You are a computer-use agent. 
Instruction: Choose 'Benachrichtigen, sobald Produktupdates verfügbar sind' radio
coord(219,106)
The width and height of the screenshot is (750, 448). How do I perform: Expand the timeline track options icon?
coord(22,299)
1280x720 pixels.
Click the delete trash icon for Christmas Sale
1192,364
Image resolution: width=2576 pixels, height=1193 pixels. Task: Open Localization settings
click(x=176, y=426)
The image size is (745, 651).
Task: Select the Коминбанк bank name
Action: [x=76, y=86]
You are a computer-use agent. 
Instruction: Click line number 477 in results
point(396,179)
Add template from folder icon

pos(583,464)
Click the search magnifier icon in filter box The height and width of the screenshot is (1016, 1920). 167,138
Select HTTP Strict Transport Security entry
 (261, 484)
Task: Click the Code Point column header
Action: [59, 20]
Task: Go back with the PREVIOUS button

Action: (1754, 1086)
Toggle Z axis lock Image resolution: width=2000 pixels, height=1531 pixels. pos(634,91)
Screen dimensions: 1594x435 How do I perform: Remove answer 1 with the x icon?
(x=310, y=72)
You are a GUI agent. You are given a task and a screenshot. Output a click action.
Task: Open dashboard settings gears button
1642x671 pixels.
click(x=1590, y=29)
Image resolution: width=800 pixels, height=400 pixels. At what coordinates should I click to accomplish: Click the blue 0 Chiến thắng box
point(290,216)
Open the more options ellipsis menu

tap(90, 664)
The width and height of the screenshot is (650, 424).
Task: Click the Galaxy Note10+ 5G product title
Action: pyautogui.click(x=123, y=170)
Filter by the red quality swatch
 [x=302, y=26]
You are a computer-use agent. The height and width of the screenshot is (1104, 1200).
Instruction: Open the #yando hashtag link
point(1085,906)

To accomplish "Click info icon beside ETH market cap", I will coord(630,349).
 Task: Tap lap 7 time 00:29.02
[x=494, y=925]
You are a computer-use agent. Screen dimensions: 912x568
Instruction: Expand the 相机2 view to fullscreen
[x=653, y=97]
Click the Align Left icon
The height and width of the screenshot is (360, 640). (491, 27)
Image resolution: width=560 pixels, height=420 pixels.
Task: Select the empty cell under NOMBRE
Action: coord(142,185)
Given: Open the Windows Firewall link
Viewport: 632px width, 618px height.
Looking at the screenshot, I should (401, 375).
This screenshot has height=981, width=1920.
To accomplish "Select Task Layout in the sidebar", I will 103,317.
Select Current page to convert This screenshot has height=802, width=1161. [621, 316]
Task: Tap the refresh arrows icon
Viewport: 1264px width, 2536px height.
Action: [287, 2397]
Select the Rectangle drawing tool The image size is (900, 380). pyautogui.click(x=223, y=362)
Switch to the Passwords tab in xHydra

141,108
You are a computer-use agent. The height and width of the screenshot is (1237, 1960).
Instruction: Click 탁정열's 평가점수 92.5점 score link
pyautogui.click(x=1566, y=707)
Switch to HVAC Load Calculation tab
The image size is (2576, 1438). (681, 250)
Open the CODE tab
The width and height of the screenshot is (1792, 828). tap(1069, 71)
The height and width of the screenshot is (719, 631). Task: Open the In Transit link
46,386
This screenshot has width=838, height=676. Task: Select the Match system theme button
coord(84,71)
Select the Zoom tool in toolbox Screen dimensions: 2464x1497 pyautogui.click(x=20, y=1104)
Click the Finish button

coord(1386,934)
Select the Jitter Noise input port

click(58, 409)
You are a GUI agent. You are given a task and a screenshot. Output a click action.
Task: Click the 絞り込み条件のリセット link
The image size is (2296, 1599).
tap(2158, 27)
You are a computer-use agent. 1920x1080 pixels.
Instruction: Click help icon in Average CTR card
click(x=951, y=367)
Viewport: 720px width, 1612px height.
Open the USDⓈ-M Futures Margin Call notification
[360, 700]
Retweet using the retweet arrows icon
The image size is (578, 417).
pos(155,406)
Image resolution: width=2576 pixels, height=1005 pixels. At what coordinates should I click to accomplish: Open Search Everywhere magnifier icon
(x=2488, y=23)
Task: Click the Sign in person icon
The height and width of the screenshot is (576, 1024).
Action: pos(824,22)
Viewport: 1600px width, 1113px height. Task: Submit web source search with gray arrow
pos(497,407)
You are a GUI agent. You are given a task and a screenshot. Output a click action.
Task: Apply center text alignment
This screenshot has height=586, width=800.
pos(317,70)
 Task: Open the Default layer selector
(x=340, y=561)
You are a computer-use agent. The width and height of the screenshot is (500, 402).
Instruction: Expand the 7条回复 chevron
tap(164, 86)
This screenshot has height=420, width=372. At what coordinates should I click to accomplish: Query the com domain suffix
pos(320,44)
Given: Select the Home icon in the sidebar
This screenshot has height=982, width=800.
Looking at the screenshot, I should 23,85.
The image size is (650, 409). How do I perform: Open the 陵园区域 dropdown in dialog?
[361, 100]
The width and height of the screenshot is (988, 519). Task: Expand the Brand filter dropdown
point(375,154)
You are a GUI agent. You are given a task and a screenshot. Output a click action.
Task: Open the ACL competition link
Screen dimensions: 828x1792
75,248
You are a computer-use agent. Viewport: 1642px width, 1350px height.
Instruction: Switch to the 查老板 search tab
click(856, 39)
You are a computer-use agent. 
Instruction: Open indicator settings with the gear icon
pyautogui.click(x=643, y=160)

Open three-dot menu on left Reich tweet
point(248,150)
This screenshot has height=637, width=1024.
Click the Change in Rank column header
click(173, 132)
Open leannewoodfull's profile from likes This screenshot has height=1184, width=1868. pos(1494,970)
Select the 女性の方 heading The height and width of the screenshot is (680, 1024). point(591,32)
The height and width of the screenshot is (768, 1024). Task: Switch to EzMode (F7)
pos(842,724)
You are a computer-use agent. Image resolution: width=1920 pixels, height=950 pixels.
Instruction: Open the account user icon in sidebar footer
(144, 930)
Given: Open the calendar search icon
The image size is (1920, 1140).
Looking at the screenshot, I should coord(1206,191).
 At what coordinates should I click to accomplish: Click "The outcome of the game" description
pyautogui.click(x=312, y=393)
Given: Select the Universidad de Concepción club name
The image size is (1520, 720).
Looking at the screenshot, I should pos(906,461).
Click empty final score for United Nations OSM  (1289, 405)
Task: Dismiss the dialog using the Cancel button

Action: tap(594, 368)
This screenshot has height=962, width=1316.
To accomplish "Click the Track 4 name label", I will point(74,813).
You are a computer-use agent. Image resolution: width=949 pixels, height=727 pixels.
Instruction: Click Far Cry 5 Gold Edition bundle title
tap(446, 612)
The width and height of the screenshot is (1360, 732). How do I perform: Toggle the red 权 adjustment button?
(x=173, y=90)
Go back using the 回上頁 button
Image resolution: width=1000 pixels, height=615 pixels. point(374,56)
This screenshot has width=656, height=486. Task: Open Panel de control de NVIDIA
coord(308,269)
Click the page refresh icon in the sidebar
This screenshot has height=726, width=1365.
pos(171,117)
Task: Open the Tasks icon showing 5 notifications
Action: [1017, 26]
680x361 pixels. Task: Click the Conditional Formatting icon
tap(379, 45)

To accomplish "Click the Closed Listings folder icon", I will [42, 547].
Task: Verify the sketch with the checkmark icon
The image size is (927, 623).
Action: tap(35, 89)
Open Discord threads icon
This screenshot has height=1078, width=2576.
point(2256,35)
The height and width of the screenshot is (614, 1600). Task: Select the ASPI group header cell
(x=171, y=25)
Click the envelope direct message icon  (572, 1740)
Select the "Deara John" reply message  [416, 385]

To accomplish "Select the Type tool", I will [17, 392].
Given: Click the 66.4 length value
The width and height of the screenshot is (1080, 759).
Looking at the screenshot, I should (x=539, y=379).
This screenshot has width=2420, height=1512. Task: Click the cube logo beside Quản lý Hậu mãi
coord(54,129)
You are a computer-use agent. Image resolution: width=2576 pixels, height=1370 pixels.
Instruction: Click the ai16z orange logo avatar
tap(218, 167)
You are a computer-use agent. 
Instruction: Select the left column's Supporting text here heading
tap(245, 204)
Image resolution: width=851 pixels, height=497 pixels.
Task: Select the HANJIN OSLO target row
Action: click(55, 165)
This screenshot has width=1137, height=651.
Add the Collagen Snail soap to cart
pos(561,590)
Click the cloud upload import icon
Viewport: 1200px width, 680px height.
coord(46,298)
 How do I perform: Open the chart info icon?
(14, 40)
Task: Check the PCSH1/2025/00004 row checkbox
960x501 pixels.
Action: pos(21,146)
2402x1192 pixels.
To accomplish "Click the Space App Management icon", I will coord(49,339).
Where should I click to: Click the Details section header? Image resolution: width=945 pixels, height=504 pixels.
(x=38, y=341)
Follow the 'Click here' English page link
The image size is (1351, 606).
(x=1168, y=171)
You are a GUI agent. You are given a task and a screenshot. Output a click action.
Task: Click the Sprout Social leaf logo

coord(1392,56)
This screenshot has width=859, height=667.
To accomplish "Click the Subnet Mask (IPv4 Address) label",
---*---
Stated task: Reproduce the lines between the one holding "Image resolution: width=2576 pixels, height=1193" and the one holding "[x=653, y=97]", inclusive, with every character unchanged.

Answer to this task:
Image resolution: width=2576 pixels, height=1193 pixels. Task: Open Localization settings
click(x=176, y=426)
The image size is (745, 651).
Task: Select the Коминбанк bank name
Action: [x=76, y=86]
You are a computer-use agent. 
Instruction: Click line number 477 in results
point(396,179)
Add template from folder icon

pos(583,464)
Click the search magnifier icon in filter box The height and width of the screenshot is (1016, 1920). 167,138
Select HTTP Strict Transport Security entry
 (261, 484)
Task: Click the Code Point column header
Action: [59, 20]
Task: Go back with the PREVIOUS button

Action: (1754, 1086)
Toggle Z axis lock Image resolution: width=2000 pixels, height=1531 pixels. pos(634,91)
Screen dimensions: 1594x435 How do I perform: Remove answer 1 with the x icon?
(x=310, y=72)
You are a GUI agent. You are given a task and a screenshot. Output a click action.
Task: Open dashboard settings gears button
1642x671 pixels.
click(x=1590, y=29)
Image resolution: width=800 pixels, height=400 pixels. At what coordinates should I click to accomplish: Click the blue 0 Chiến thắng box
point(290,216)
Open the more options ellipsis menu

tap(90, 664)
The width and height of the screenshot is (650, 424).
Task: Click the Galaxy Note10+ 5G product title
Action: pyautogui.click(x=123, y=170)
Filter by the red quality swatch
 [x=302, y=26]
You are a computer-use agent. The height and width of the screenshot is (1104, 1200).
Instruction: Open the #yando hashtag link
point(1085,906)

To accomplish "Click info icon beside ETH market cap", I will coord(630,349).
 Task: Tap lap 7 time 00:29.02
[x=494, y=925]
You are a computer-use agent. Screen dimensions: 912x568
Instruction: Expand the 相机2 view to fullscreen
[x=653, y=97]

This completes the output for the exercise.